═════ Material supplied
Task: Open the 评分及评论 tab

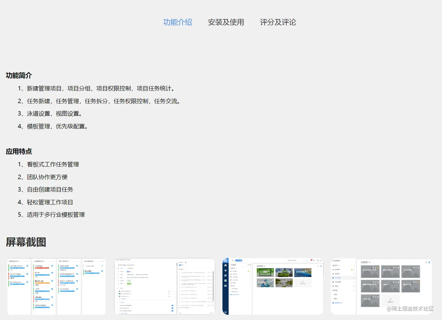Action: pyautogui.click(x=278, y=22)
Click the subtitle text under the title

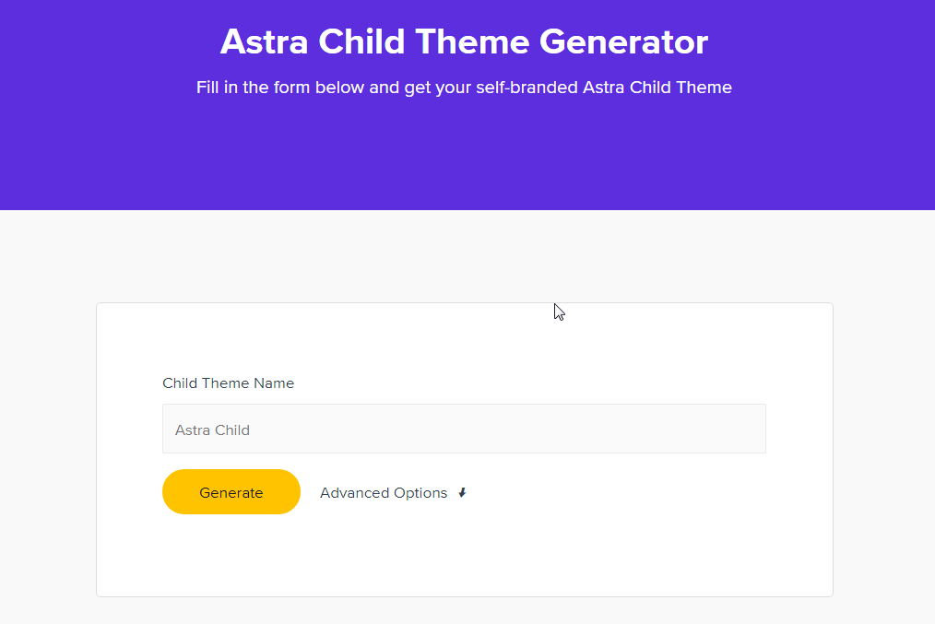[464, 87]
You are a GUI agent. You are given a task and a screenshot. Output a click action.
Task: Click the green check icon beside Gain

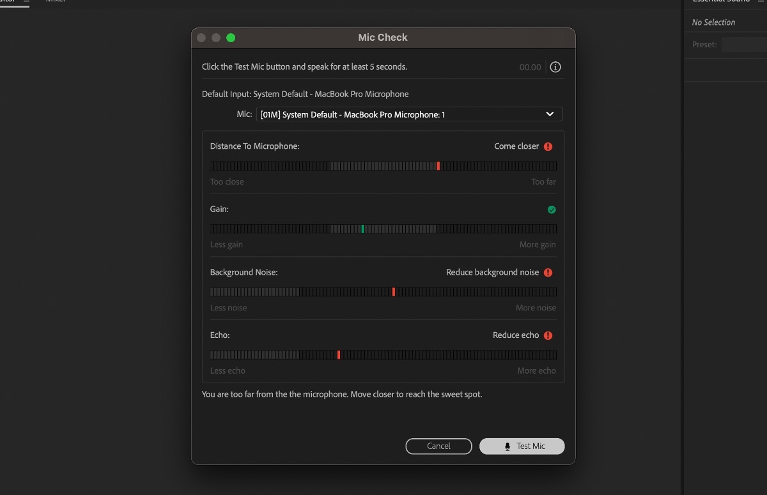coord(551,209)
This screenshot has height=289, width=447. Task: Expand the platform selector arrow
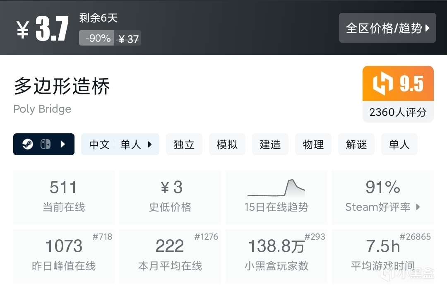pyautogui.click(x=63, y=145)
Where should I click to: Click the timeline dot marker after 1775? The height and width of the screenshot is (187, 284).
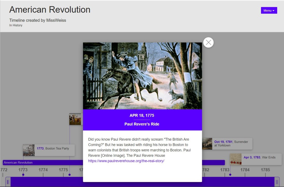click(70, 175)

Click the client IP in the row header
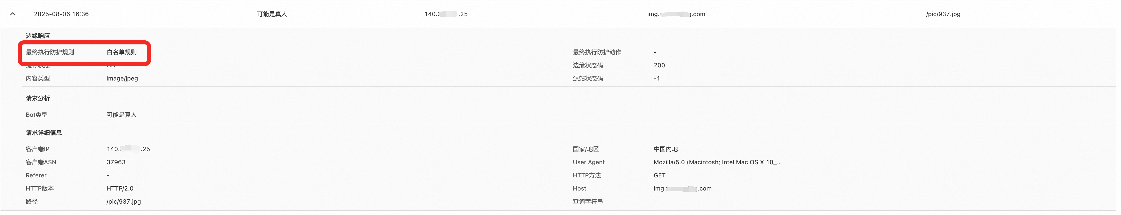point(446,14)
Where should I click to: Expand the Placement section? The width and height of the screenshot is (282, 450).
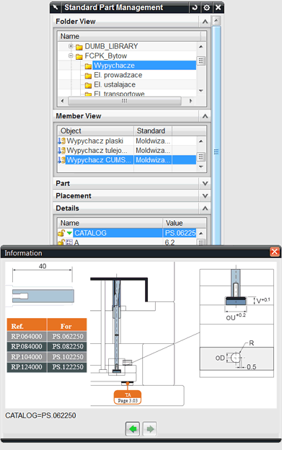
══════════
Task description: Every line from the one containing "You are a GUI" to the final line of the records must be transcribed exactly, both ends included, with the pictures left out.

Solution below:
You are a GUI agent. You are given a task and a screenshot. Output a click action.
Task: Click the green check icon beside Gain

coord(551,209)
This screenshot has height=289, width=447. Task: Expand the platform selector arrow
pyautogui.click(x=63, y=145)
Where should I click to: Click the timeline dot marker after 1775? The height and width of the screenshot is (187, 284).
click(70, 175)

Click the client IP in the row header
point(446,14)
Where should I click to: Expand the Placement section? The width and height of the screenshot is (282, 450).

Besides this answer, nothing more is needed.